Am I just an old man having a fantasy about the ‘good old days’? No, many economists reviewing the social impacts of these kinds of centralist policies attest to the impact of strategies that weaken families. And as Thomas Sowell and others have observed across this century, the ones who are most vulnerable to the negative impacts of centralist family policies are the poor – and particularly the women and children amongst the poor.

Another example of long-term impact came to light at the recent ARC conference in the UK. A British MP told the audience of consistent reports by teachers of children coming to Kinder (not prep) and not being toilet trained. Greg Sheridan’s comment was:

Has a Western society, swathed in historically unprecedented affluence, failed even in the most elementary tasks of passing on civilisation? … The traditional family, the virtue and joy of having children, received the kind of heavyweight intellectual support [at this conference] that has been almost completely absent, virtually a thought crime, in Western political discourse for decades.


I remember back to those earlier decades – the days when in Australia, we could receive some tax benefit if our pay was supporting more than one dependent, including supporting a parent at home with the children. That was a help if those parents did not both want to do paid work, but instead have one care for their children. Children could and did thrive without going to daycare centres and without going to prep. Our international results were holding up well.

But now? Now we have a more socialist, anti-Judaeo-Christian curriculum at preschools, schools, and universities – all built on the premise that children should be separated from their parents. This is made possible by mums and dads paying more taxes that fund the subsidies for childcare, which means the cost of living rises. In addition, it reduces real productivity, while pretending to do the opposite (while also supposedly ‘saving the planet’ by paying for more expensive energy).

Is it fair to place this at our current Prime Minister’s feet? I believe so. Part of his election campaign appeal was his childhood narrative of being brought up by a single mother in public housing. The family sentiments played upon during the campaign train have not translated to Labor Party policy or respect for families suffering through a politically-created financial crisis.

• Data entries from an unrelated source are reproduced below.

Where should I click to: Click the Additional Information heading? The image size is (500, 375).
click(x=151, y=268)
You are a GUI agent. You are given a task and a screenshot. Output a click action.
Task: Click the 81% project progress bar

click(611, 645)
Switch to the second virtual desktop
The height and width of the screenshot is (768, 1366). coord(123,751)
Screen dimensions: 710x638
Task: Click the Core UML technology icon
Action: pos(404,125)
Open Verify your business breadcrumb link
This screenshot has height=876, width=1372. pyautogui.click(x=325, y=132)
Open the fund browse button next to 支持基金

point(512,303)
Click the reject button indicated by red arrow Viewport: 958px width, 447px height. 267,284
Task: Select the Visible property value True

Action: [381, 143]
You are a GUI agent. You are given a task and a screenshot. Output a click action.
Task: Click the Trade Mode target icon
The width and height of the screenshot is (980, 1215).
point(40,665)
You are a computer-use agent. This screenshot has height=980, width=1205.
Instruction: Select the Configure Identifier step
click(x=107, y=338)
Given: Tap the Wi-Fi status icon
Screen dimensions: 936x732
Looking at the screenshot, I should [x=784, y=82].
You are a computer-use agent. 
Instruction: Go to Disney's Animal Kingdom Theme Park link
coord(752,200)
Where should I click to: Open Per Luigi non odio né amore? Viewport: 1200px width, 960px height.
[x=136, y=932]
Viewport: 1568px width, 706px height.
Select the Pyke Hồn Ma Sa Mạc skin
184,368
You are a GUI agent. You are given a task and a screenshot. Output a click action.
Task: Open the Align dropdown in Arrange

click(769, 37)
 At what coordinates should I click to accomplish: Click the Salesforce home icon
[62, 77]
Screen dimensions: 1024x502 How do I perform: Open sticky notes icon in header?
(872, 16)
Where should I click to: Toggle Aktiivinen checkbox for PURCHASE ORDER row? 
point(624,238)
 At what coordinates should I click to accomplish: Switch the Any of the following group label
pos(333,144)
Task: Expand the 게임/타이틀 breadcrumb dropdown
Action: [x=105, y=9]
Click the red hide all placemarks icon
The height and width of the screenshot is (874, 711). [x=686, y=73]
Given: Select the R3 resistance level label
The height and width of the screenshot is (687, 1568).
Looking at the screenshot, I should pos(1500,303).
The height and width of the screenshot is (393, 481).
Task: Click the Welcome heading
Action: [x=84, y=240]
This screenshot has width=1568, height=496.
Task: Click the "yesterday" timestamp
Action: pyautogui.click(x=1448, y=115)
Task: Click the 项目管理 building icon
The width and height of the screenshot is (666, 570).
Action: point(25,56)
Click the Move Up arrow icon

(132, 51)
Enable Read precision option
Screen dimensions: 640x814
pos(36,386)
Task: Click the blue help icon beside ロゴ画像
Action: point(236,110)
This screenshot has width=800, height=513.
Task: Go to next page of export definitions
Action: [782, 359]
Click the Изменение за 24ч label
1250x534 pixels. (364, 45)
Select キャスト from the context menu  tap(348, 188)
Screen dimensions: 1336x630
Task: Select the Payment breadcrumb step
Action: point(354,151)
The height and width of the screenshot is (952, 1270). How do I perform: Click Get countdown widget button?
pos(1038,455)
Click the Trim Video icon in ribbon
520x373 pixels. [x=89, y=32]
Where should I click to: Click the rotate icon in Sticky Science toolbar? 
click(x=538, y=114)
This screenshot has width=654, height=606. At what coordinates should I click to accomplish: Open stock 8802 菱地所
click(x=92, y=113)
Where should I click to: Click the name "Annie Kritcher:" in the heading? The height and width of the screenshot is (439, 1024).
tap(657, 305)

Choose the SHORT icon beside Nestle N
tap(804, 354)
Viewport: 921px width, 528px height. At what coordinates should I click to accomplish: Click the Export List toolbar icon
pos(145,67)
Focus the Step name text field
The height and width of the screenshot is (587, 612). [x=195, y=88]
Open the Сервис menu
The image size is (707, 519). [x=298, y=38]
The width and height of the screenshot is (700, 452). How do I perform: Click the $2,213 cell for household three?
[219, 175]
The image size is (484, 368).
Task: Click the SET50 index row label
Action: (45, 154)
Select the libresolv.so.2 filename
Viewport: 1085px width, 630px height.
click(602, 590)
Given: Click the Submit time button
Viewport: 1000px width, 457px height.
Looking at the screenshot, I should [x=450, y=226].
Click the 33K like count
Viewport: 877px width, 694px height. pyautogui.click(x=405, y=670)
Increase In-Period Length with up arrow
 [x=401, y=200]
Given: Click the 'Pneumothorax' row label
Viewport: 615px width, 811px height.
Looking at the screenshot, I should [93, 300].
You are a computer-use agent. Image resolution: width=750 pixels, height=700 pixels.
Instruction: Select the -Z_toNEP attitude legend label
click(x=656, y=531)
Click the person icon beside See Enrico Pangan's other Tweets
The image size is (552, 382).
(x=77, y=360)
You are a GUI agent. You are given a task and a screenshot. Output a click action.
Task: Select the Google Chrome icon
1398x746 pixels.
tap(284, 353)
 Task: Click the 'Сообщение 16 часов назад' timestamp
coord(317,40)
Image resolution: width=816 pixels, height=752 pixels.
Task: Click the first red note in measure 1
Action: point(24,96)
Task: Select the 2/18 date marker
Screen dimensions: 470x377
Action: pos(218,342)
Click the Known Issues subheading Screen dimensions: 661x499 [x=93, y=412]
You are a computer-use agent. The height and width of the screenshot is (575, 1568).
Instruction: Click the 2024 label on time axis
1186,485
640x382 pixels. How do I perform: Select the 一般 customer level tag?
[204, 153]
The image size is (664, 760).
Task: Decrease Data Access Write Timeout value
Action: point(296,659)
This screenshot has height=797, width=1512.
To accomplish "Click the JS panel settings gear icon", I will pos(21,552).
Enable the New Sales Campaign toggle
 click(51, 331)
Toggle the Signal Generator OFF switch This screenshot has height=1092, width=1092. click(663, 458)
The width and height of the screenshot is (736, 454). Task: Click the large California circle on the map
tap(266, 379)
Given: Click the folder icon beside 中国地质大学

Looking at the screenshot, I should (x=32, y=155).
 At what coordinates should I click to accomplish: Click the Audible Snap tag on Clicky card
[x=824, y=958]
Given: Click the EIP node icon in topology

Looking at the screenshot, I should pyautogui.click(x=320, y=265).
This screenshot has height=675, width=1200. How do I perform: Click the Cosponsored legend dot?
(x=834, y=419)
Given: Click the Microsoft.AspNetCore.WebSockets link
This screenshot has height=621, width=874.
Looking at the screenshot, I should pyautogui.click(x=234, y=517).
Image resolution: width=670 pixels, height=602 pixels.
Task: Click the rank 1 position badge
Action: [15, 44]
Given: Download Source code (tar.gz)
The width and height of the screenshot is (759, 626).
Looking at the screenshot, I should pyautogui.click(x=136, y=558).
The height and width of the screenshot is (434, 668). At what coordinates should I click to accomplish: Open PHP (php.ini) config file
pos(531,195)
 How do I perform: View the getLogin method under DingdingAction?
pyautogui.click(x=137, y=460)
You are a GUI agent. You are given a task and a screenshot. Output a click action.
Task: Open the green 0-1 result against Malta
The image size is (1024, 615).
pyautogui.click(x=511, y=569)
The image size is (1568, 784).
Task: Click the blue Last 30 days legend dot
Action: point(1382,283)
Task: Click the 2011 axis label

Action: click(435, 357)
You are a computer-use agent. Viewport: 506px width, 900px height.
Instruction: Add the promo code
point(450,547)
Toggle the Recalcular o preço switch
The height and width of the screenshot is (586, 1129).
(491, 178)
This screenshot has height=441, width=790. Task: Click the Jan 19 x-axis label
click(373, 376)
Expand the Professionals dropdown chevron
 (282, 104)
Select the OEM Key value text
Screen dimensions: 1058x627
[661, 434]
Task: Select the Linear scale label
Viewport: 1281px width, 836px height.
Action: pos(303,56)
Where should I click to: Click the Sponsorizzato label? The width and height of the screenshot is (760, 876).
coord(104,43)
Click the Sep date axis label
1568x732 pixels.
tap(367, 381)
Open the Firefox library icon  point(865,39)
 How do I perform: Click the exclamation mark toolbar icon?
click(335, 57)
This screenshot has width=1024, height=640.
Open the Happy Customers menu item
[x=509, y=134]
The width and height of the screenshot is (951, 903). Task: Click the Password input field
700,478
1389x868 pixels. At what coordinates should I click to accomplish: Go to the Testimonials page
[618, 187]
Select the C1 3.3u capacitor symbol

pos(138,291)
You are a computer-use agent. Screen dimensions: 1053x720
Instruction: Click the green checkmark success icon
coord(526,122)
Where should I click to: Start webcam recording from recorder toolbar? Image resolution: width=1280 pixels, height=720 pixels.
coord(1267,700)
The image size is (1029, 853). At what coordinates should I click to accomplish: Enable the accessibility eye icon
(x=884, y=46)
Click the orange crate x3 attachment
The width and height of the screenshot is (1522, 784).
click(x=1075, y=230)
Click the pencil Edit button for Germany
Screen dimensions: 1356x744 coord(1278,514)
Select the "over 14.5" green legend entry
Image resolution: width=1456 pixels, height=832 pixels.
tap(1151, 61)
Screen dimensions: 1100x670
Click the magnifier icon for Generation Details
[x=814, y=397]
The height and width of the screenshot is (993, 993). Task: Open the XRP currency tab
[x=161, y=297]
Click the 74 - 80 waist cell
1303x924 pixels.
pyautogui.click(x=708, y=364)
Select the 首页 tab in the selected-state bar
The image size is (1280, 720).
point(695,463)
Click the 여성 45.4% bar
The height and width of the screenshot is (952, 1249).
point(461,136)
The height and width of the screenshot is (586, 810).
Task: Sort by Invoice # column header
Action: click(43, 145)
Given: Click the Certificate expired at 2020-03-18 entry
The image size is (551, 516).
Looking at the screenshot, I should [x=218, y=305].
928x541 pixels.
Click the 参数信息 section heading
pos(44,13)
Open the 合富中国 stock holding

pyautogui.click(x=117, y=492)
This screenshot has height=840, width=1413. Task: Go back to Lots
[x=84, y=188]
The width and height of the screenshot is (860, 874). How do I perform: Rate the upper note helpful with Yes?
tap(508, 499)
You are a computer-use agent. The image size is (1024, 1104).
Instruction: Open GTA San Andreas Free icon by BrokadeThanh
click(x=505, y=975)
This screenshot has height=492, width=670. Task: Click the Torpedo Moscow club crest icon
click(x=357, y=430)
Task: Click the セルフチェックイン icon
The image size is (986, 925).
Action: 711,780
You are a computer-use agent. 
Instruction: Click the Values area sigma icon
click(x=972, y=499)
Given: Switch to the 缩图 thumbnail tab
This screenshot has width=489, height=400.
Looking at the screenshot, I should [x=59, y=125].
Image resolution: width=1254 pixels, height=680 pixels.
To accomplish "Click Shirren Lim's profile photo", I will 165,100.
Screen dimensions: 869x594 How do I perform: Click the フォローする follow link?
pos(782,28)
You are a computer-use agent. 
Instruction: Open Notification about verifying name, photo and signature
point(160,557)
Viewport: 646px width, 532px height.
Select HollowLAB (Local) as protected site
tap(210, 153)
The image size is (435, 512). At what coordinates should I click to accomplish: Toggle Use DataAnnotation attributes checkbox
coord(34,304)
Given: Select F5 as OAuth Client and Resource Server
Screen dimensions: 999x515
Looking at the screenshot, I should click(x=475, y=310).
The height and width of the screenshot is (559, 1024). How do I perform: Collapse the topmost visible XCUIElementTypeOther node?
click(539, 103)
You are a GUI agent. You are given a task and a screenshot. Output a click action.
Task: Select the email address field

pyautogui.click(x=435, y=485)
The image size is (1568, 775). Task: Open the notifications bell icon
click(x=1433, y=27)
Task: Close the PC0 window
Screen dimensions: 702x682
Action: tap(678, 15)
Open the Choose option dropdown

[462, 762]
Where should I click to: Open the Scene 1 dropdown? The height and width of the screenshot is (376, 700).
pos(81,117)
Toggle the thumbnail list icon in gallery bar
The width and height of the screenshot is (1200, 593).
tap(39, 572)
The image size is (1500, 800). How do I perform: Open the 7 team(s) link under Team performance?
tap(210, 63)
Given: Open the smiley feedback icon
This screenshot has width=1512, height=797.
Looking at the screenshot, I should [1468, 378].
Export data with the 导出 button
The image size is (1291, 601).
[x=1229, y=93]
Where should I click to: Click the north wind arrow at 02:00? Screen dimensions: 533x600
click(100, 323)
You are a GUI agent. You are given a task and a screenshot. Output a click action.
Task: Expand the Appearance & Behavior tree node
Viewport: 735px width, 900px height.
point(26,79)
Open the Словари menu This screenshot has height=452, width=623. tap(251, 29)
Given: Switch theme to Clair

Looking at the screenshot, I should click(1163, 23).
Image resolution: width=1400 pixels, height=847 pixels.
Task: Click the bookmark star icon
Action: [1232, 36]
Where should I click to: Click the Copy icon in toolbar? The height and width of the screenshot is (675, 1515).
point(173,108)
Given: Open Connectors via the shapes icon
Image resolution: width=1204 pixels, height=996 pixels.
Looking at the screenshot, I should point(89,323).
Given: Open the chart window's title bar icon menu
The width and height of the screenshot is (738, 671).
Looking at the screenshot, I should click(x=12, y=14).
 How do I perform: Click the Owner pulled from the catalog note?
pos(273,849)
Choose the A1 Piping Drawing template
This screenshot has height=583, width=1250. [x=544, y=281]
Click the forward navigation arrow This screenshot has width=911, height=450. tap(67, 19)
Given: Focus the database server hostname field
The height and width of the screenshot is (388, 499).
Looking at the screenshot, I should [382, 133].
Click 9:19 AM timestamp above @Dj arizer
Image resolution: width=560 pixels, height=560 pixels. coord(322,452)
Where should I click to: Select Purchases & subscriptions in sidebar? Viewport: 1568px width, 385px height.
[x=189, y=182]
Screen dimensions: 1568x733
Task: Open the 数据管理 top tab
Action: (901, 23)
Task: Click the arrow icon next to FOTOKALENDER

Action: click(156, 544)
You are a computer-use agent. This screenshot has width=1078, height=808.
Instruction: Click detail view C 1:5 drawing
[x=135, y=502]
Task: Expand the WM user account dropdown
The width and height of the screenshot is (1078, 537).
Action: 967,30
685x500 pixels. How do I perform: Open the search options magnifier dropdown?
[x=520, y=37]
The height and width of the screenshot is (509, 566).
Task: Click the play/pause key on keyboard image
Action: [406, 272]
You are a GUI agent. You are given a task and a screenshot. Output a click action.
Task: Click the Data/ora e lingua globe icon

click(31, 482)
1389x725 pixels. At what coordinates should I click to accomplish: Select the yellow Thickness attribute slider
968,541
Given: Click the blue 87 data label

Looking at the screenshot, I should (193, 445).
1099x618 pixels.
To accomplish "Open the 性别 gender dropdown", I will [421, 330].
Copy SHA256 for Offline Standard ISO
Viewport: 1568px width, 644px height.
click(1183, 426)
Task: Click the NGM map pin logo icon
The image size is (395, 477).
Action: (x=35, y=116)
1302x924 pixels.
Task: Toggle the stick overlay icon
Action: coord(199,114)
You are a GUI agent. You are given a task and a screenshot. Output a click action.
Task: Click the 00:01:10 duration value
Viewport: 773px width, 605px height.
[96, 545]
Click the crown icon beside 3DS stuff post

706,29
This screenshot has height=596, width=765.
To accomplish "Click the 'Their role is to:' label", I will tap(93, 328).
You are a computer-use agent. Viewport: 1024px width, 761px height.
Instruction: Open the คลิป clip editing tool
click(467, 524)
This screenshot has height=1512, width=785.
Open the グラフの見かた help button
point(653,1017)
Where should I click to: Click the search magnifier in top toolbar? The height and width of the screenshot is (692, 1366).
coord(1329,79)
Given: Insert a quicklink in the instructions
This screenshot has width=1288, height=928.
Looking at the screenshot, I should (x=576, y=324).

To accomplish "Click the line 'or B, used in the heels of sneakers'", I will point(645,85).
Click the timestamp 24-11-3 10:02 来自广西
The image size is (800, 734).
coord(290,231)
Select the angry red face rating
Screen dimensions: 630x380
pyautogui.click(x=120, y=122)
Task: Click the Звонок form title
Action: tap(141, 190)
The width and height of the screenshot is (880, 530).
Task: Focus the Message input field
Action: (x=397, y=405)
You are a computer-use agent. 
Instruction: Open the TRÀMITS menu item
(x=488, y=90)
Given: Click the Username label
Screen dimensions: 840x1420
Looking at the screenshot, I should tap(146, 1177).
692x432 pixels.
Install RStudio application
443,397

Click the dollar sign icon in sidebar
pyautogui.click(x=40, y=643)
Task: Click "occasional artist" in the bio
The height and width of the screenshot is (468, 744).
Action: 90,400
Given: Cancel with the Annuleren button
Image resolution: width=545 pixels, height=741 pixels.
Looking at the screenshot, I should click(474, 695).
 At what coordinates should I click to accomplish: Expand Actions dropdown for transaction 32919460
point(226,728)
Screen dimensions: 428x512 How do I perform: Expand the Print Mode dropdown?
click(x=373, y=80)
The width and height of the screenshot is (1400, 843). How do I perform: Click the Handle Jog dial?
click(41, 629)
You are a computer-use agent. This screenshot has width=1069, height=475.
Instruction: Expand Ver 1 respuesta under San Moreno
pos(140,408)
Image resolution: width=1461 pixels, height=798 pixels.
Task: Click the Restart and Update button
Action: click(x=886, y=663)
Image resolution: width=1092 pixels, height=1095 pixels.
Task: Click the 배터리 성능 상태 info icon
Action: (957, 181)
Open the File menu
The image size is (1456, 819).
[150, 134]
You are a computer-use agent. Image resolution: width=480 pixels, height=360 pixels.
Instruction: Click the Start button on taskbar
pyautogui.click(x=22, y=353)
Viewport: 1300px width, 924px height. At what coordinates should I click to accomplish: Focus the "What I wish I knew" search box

Our Prime Minister shows no structural commitment to the sanctity of the family. The Labor Party remains silent as state governments become agents of death through late-term abortions and early-term death. Labor supports schools in every state forcing ideology onto children despite pretending to remain neutral. The Albanese government has made no effort to intervene as parents, including single mothers in public housing, lose their authority over the sexual development of their child in the area of so-called affirmation.

Day upon day, Labor across the nation, with its ministers, creates the false of ‘climate disaster’ from which they promise to rescue everyone while breaking other promises. Supply goes down, prices go up. Childcare is no different. When these children become adults, too many many not want to have children of their own.

The Labor Party’s anti-family stance is consistent with the Prime Minister’s deafness during the referendum. He followed his ideals and not the social reality of what Edmund Bourke called the ‘little platoons of civil society’. But why would politicians work against promoting families? Warren Mundine describes it clearly:

Family is the foundation stone of all societies. … If you want to destroy or control a society, then the first place to attack is the family. … the push to erase the concept of family … is about substituting the values laid down by families with values laid down by governments and bureaucrats.

Compare this with another leader – that of Hungary. Katalin Novák is openly pro-family. As Greg Sheridan noted in his interview with her, her main commitments are summarised as ‘the Hungarian commitment to human freedom, the need to bolster families and encourage more children, and Budapest’s desire to remain, culturally, a country in the Christian tradition’.

Might we hope for a Katalin in this country? I, for one, will.